Our instructions were to arrive Monday afternoon so that we could plan the installation. Installation was to happen Tuesday and Wednesday. Monday and Wednesday nights we could stay in Annie at AM Solar, but Tuesday we needed a hotel room.
We arrived Monday early afternoon for the inspection and planning. Mitch, our installer, verified that everything on our electrical system worked, and after waiting for two other rigs, I pulled Annie into the larger of the two shop bays. We planned out the locations of the six solar panels using cardboard templates – one of their guys was on our roof moving the cardboard templates around while Mitch and I worked with him from their upstairs window that looks down on the shop. Plan in hand, I pulled the rig out for the night and we camped behind the shop.
Tuesday morning, I got a surprise. It turns out that they had one of the 60A solar controllers left on a shelf somewhere. Did I want it? Absolutely! We took over their waiting room with the dog and the cat. Not home or our rig, but pleasant. We found out that the fifth-wheel in the second bay was in for a story in Trailer Life magazine. Between someone working on a third unit (parked outside), Mitch on our unit and several people on the Trailer Life unit, progress was a little slow. Mitch worked on our controller and remote, but by days end the roof work had not started.
As things were wrapping up Tuesday, Greg, the owner, stopped over and pointed out that if we add panels later, they won’t be eligible for the solar tax credit. (There is currently a tax credit for adding solar to a home, and self-contained RVs are considered a home.) This was a tough decision, because while the six panels were a good compromise, they were a compromise. With six panels, the generator would be required for any extended dry camping. We could go all the way to ten panels, no need for the generator, take advantage of the current tax credit, all for only about 20-25% more than we were already spending.
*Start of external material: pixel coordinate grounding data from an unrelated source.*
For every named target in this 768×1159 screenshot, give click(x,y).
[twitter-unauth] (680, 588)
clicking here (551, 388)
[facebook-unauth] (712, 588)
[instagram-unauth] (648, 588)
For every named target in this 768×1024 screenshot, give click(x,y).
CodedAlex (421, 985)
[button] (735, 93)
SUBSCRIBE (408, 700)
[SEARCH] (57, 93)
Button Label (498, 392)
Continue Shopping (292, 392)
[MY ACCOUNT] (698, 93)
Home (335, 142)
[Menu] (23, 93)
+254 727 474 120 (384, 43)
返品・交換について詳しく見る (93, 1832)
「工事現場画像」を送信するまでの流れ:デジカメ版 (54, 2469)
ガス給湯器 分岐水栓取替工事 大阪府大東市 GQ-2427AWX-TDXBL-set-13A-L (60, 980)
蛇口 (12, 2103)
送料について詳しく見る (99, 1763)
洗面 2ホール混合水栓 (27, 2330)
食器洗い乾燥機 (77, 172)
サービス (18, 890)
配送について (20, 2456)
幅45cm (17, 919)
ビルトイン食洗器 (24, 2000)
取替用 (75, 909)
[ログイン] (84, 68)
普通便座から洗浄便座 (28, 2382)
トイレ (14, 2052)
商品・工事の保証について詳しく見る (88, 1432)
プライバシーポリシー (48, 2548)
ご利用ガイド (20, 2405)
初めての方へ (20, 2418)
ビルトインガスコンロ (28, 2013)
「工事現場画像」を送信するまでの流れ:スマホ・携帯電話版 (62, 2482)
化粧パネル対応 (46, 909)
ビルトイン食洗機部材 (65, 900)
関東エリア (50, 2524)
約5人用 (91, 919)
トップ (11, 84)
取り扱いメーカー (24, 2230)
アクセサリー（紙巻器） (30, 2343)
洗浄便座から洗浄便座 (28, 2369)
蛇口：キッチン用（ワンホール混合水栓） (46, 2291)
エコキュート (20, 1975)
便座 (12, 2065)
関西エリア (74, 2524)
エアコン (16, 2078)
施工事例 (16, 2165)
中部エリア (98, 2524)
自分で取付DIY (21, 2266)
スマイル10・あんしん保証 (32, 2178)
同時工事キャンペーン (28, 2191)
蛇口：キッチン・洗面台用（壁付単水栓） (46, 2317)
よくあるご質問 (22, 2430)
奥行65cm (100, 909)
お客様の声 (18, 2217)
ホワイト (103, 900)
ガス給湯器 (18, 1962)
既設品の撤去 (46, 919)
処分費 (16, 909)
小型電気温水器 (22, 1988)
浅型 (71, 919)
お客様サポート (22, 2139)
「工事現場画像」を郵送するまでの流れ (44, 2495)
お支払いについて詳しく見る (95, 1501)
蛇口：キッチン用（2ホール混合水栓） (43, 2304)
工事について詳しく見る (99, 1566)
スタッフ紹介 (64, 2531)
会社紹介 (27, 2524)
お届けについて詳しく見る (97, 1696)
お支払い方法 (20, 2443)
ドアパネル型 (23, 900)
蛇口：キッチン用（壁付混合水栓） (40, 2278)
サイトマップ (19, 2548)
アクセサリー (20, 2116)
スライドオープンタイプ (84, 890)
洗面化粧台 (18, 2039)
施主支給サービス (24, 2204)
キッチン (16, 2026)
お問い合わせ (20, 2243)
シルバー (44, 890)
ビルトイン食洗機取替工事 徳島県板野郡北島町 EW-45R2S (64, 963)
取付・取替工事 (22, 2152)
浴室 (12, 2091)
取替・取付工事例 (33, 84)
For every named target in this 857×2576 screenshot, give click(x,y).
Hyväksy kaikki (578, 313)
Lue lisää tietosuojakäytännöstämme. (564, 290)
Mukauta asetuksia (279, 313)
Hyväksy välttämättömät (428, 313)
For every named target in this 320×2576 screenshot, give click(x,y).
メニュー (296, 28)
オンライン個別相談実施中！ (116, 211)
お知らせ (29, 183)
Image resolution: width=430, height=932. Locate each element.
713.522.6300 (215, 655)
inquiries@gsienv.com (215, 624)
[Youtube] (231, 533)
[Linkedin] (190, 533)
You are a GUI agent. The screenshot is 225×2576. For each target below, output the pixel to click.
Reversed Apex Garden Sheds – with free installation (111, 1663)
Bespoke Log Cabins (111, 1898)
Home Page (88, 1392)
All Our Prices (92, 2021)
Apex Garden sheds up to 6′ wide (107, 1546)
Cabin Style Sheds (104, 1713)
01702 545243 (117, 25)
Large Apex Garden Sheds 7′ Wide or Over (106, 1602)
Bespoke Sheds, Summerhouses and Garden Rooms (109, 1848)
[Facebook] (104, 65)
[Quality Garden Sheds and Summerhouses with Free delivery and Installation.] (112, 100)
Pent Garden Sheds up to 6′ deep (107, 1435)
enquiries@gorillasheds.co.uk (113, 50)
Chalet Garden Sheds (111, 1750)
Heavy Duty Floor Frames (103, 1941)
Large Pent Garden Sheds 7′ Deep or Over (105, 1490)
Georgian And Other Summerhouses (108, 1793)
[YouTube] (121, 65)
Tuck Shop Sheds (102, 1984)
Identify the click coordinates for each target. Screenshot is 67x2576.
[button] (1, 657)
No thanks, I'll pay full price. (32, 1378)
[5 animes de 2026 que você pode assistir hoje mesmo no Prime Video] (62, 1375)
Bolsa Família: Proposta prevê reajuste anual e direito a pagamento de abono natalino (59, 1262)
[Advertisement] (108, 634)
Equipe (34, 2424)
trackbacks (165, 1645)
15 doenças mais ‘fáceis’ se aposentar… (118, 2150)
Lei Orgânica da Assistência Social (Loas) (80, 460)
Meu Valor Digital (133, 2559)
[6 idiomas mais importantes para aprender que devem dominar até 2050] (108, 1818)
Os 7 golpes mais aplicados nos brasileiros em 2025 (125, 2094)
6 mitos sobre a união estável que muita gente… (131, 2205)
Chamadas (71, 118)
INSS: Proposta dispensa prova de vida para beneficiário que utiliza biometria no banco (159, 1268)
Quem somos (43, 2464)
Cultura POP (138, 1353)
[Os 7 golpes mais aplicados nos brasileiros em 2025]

Which was still a fair amount of money. In the end, we went with the full ten panels. I really like having enough solar to live off of – but we’ll have to dry camp a lot to make it worthwhile.
The good news was that we were able to stay in our trailer again on Tuesday night instead of dealing with a motel. All of us appreciated that. It wasn’t just the money for the hotel room – transporting food, beds, toys, cat litter, keeping the animals in our hotel room, dealing with a pet friendly room (necessary, but meaning everyone else’s pet had been there before) – none of that was appealing.
By Wednesday morning, Oma was going a little stir crazy. She actually requested (and enjoyed) a fast-food burger for lunch! And it was another long day. AM Solar was determined to finish up our rig. They put two people on the roof, Mitch finished up the interior wiring including fixing a couple of wiring issues from the factory. The guys worked late to finish up, and shortly after 6:00 pm we were outside charging the battery using the remaining sunlight.
Thursday we got our walk-through, which was mostly getting the manuals and having Greg go through use of the solar controller remote panel. We also got to hear about his Nicaraguan property and trips, which was quite interesting. The painful part was the bill. Labor hours ended up higher than the original estimate (even accounting for the extra panels), and the extra panels of course also were not in the original plan. Now it’s up to us to get our money’s worth out of them.
Despite another heat wave with temperatures in the 90s (normal highs were 70s), we decided to live off the grid for the day to try everything out. We made it until about 3:00 pm. At that point, it was 90 degrees inside the trailer, the batteries were fully charged, most of the solar was going to waste, and the value of continuing without electrical hookups was much lower than the value of air conditioning. We’ll get a chance to do five days of dry camping in three weeks, so we’ll give them a thorough test then.
AM Solar were great hosts to us the week we were there, and they were great to work with. Because of the pets, they made sure we were able to stay in our trailer every night and allowed us to stay an extra night after the install was complete. Everyone seemed focused on providing the best possible installation, and Mitch and the team really took care to ensure the absolute minimum practical voltage drop from the panels to the controller. (Minimizing voltage drop is very important for maximum performance; extremely poor installations with excessive voltage drop can render solar panels relatively useless.)
The tax credit will help, but our 1000W solar install was not cheap and will probably never pay for itself just from lower campground costs. However, if we do enough dry camping, I’m certain that being able to stay in beautiful places on our terms, enjoying only the sounds of water, wind and wildlife will make solar a worthwhile investment for us.